I keep running into those pastoral decisions again. I’m still finding pastors willing to quietly bend the rules to find room in Peter’s barque for one more soul.

Just the other day, I was chatting with a pastor when an associate interrupted to inform us that he had a woman in the parish center who had made an ash of her mother. She was crossing the country with her mother’s cremains in an urn. She wanted a eucharistic liturgy in each city where her mother had kin.

“Sure,” the pastor said. “She’s doing no harm. I’ll say the Mass if you don’t want to do it.”

Still another funeral involved a wonderful soul who had left the Roman church, most likely because an impediment to her marriage could not be set aside. But her funeral was held in a Catholic parish with an Episcopal priest presiding and a female Episcopal priest at his side. That’s enough to give a chancellor the vapors, but the local pastor had made a pastoral decision, not a flabby ecumenical yes statement followed by an infinite series of noes.

Finally, there’s that pastor who recently hosted couples at a Valentine’s Day liturgy in his parish. Now, among the most popular days in the calendar, the feast of St. Valentine is no longer celebrated as a memorial or feast in the liturgical calendar. The saint was impeached some years ago. But the charismatic pastor made a pastoral decision, one that warmed the hearts of some 300 faithful parasite couples. He knew the value of image over substance.

There were two St. Valentines, it seems. One was a priest reportedly beheaded in 269 for refusing to worship Roman gods. The second was bishop of Terni, renowned for his gift of healing. (Some hold that there was only one Valentine, but neither had a clear connection with courting couples. Indeed, they both may have been as purely legendary as the contents of Tinky Winky’s purse, which may contain Valentine’s bones.)

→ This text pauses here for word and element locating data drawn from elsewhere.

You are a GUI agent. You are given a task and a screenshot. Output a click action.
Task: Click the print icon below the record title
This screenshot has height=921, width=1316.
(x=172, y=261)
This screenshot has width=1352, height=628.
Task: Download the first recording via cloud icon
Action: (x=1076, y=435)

The custom of exchanging love notes may date only to the Middle Ages when it was widely believed that Feb. 14 marked the start of the mating season for birds.

Whatever the case, God reward the pastor and his Catholic imagination and his willingness to respond to needs. It reminds me of a Chicago parish that recently sponsored a self-help group for children and adults with attention deficit disorder. Parasitical ADD sufferers should not be impeached or hidden in Tinky Winky’s magic bag.